Nothing but the lines from the one showing "This screenshot has width=1058, height=1039." through the final line of the data below belongs in the answer, duplicated exactly and without pictures.
· · · · · · ·
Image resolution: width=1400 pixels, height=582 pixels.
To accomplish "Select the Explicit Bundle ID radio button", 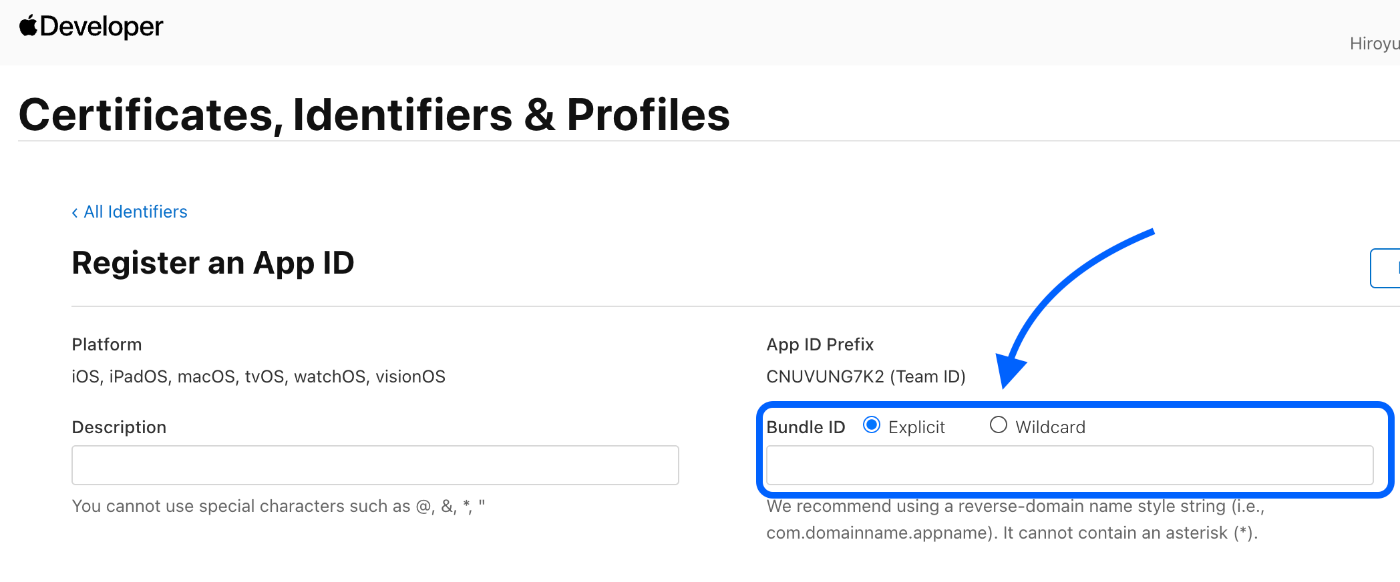I will point(871,426).
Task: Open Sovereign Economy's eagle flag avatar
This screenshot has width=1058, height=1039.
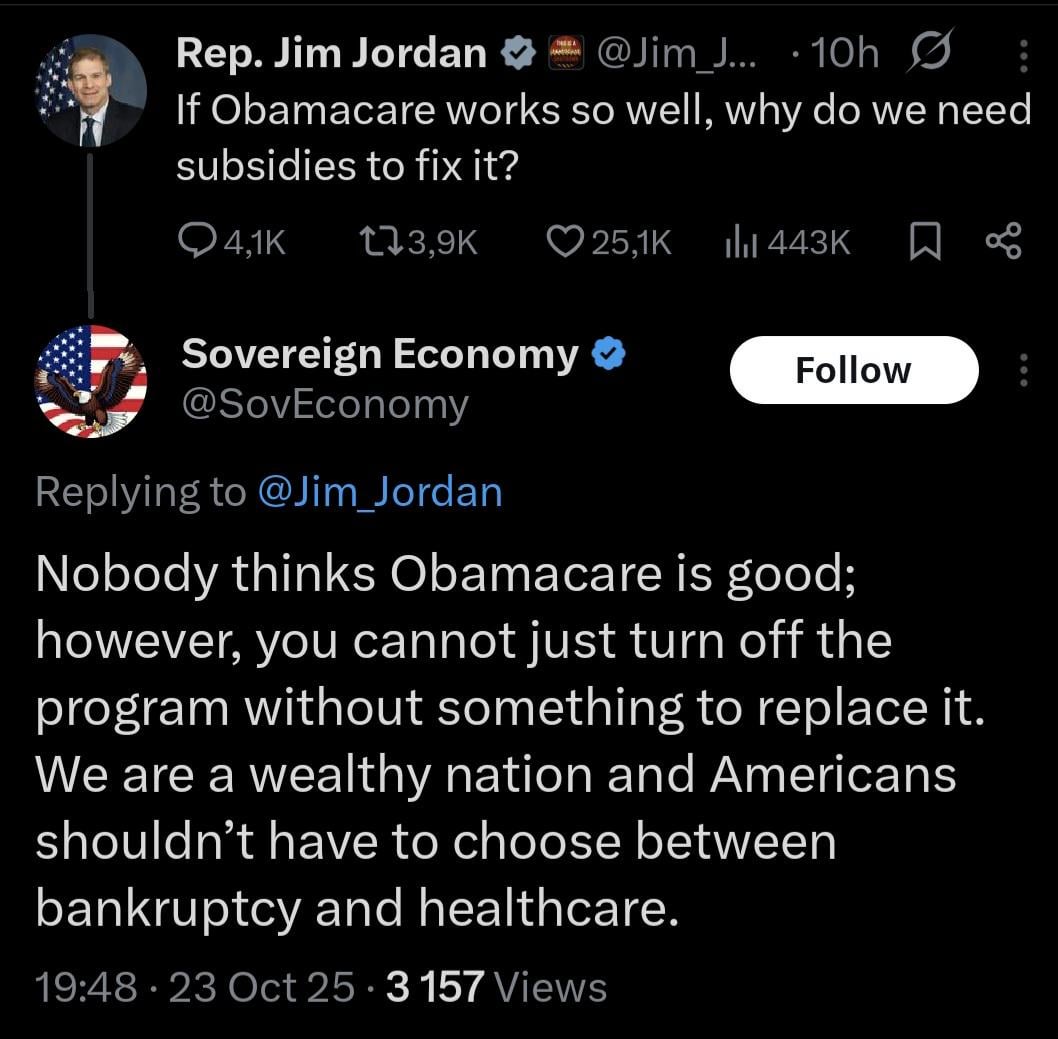Action: point(90,381)
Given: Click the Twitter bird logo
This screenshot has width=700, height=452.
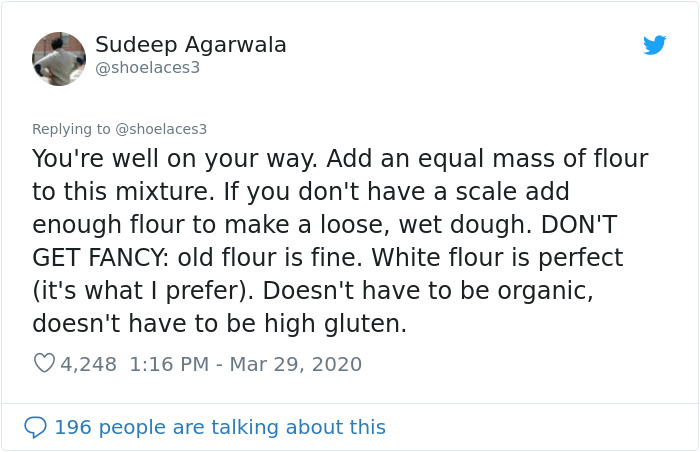Looking at the screenshot, I should (x=655, y=45).
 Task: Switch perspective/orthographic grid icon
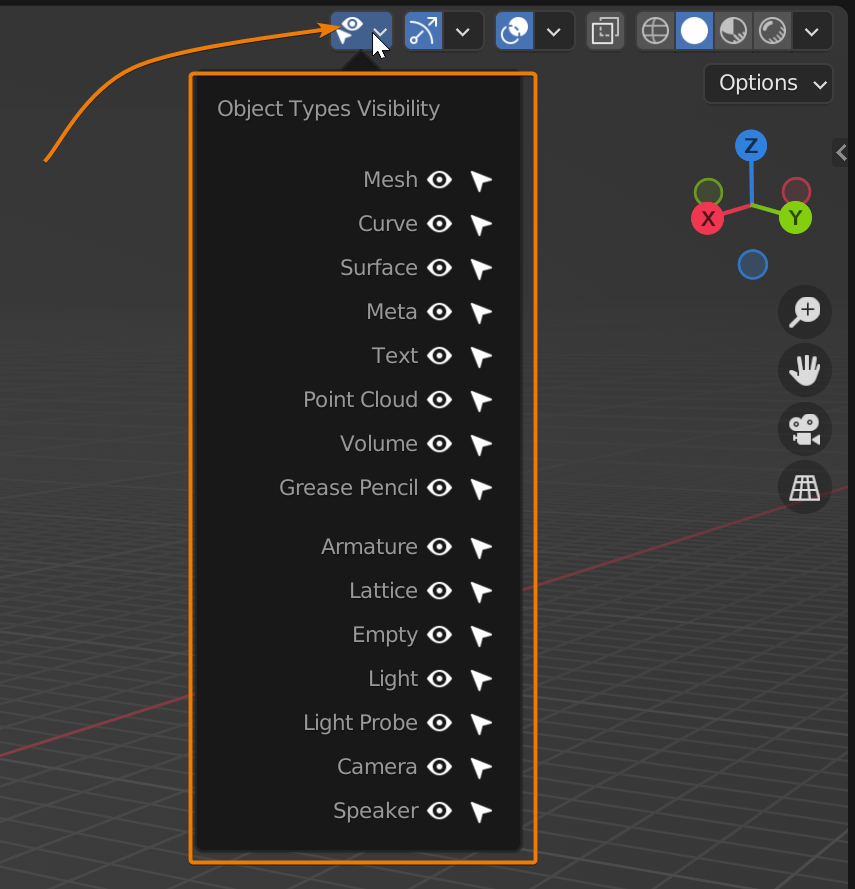click(x=804, y=487)
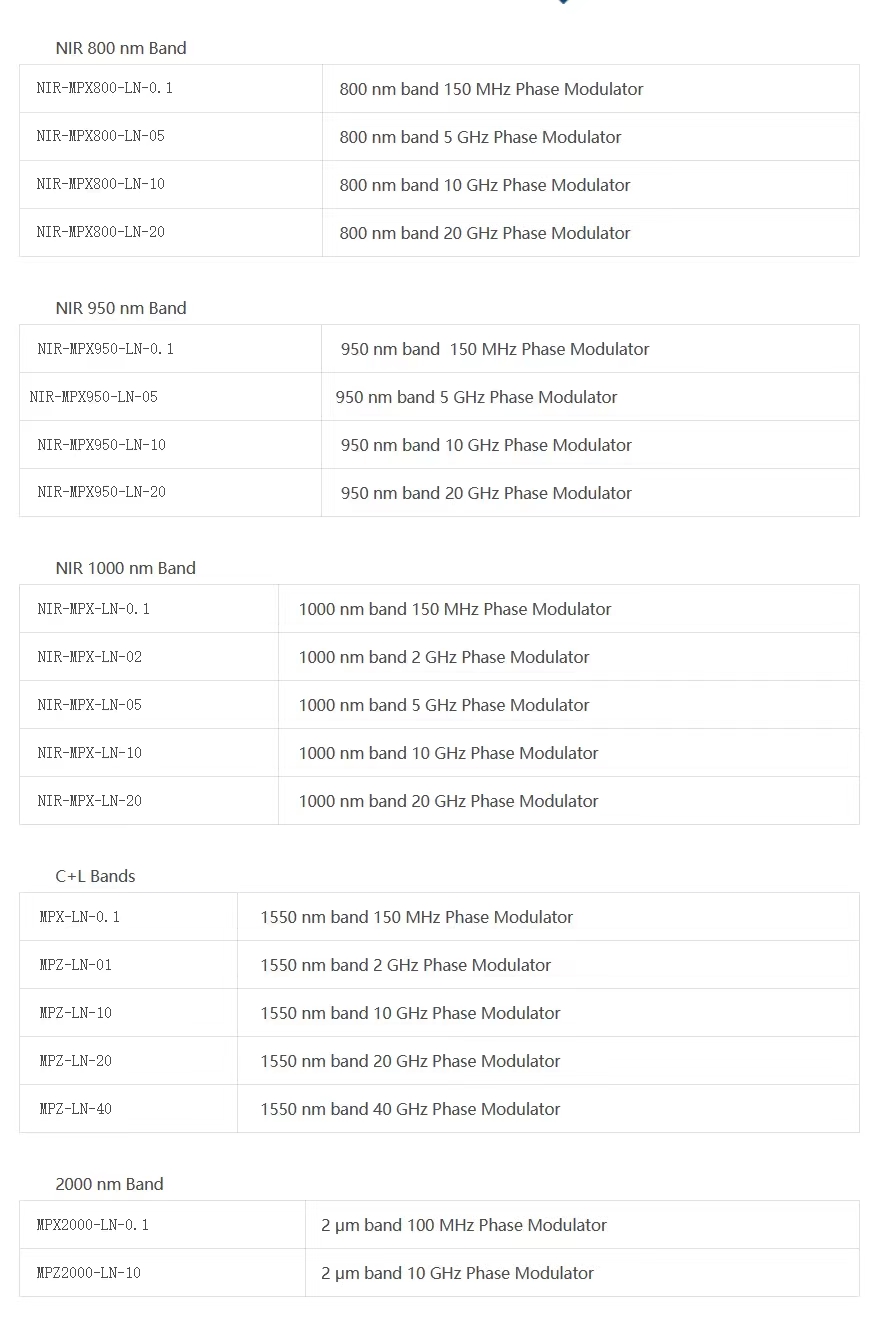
· · · · · · ·
YOUR SOLUTION:
This screenshot has width=1058, height=1039.
Action: point(90,381)
Given: Click the Twitter bird logo
This screenshot has width=700, height=452.
Looking at the screenshot, I should (x=655, y=45).
 Task: Switch perspective/orthographic grid icon
click(x=804, y=487)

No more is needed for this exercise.